## WORK REQUIRED
Copy out every line in the items below that contains the word "label".
## start
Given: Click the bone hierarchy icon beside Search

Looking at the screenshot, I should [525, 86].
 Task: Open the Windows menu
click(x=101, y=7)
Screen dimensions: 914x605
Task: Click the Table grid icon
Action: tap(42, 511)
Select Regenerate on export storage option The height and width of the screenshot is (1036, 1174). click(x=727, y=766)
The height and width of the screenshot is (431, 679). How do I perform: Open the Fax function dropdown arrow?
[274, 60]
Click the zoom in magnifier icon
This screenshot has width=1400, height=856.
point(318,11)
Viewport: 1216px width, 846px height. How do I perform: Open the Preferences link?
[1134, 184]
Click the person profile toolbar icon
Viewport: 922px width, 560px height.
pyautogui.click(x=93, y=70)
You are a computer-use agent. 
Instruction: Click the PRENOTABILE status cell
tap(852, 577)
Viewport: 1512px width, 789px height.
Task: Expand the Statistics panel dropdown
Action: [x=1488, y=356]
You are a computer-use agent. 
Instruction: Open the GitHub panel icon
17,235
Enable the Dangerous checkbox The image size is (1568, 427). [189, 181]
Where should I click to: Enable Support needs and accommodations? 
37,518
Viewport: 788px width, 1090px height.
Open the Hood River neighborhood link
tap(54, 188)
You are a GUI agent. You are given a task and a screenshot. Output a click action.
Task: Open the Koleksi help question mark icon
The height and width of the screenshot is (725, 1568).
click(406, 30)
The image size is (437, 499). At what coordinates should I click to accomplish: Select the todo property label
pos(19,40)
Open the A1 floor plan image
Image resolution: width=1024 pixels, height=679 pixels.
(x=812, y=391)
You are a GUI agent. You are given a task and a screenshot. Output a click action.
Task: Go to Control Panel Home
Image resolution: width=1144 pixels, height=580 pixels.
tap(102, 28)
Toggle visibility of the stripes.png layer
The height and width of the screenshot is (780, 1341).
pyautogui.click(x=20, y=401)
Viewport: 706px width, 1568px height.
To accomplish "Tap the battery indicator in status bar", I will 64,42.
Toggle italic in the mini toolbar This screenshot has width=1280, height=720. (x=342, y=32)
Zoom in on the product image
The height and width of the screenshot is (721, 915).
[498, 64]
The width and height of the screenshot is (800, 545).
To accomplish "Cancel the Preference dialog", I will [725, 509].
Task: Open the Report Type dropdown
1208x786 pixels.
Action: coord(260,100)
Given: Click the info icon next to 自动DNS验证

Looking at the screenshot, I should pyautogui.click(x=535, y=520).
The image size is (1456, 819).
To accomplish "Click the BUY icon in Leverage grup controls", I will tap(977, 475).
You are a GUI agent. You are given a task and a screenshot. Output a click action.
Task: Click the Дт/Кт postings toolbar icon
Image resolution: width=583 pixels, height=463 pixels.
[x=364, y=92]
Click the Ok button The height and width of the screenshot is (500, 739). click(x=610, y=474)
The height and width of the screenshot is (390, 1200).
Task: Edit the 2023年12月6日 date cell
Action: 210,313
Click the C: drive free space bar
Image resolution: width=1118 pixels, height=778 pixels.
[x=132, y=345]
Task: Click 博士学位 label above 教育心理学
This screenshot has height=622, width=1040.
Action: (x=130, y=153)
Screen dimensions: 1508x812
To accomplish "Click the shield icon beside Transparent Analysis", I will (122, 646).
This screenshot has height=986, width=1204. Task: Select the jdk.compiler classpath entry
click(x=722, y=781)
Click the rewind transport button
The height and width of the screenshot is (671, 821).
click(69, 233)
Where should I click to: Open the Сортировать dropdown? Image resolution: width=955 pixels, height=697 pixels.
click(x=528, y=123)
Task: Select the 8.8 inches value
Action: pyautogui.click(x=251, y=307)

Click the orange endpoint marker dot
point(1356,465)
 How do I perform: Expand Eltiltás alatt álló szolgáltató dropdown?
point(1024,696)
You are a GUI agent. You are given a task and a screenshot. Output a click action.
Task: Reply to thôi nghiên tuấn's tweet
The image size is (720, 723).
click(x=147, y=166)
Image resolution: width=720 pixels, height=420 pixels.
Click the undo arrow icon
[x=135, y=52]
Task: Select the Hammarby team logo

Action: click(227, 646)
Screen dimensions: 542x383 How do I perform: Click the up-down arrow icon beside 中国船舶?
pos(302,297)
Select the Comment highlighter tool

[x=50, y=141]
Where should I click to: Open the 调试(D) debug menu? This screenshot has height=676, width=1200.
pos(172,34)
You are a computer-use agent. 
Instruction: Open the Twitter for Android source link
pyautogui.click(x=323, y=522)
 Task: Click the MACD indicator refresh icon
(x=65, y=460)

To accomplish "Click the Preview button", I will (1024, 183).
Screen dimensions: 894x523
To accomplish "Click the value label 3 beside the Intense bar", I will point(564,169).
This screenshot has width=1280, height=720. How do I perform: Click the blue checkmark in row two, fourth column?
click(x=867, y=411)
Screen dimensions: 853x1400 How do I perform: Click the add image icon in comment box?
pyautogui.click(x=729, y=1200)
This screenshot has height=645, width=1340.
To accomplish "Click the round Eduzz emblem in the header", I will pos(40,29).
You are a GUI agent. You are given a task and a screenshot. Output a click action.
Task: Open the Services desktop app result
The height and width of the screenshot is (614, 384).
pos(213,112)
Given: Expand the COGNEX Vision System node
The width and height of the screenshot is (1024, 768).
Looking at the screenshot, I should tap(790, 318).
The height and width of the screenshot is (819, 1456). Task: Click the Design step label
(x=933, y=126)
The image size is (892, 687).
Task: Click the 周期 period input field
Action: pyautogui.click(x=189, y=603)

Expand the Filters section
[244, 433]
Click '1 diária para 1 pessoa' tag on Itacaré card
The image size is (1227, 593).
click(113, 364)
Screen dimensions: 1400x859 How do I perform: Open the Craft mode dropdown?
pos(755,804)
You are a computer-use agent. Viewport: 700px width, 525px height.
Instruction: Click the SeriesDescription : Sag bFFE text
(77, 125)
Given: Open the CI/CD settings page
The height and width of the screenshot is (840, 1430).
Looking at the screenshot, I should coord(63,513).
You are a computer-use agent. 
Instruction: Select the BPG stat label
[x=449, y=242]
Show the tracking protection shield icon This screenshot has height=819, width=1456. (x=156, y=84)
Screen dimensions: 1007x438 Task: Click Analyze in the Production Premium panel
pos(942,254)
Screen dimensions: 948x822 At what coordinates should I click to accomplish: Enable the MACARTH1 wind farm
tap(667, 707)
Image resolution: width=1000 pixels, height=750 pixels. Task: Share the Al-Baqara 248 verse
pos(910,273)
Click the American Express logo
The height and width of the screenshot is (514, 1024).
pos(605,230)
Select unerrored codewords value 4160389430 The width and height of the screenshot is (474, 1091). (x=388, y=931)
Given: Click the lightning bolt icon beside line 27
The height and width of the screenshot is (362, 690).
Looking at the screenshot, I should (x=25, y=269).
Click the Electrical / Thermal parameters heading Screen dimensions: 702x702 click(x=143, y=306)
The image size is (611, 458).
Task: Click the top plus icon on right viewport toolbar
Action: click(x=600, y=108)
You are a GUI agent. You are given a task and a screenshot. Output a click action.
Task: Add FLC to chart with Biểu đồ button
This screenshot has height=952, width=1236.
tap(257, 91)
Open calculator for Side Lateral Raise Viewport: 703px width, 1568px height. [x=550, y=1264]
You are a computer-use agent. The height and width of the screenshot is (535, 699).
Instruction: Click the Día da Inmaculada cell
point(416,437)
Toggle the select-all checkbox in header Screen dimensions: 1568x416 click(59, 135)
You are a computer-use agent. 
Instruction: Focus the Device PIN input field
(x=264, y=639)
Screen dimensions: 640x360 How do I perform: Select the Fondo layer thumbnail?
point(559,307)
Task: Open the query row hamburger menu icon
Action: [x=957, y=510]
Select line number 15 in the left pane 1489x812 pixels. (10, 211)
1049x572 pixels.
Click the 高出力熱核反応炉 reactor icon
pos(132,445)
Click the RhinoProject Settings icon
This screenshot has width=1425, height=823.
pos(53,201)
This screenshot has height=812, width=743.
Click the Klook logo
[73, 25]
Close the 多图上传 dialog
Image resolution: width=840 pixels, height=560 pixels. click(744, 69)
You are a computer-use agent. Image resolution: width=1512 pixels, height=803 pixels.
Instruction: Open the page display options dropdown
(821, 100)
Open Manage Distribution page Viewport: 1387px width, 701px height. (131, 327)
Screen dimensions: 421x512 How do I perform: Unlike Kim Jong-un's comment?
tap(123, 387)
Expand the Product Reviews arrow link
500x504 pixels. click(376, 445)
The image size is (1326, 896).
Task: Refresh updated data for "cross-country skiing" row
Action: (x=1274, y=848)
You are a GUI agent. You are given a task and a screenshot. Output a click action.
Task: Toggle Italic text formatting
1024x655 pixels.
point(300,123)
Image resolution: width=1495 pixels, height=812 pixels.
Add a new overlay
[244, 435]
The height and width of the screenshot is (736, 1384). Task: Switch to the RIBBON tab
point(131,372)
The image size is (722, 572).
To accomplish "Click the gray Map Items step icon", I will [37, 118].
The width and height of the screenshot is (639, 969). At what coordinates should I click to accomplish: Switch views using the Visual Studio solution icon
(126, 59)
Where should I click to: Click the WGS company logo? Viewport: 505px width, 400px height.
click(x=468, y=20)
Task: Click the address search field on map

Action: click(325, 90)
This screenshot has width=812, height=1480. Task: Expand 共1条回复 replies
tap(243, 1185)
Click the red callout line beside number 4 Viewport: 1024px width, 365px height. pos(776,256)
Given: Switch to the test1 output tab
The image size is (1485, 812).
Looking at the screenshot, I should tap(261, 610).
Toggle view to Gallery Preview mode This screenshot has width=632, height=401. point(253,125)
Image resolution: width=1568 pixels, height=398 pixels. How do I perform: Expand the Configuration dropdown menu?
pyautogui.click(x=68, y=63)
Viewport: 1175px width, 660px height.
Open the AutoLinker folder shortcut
## end
## REPLY
The image size is (437, 499). At what coordinates should I click to accomplish: Select the todo property label
Task: Click 博士学位 label above 教育心理学
To accomplish "Click the value label 3 beside the Intense bar", I will point(564,169).
The height and width of the screenshot is (819, 1456). Task: Click the Design step label
Instruction: Select the BPG stat label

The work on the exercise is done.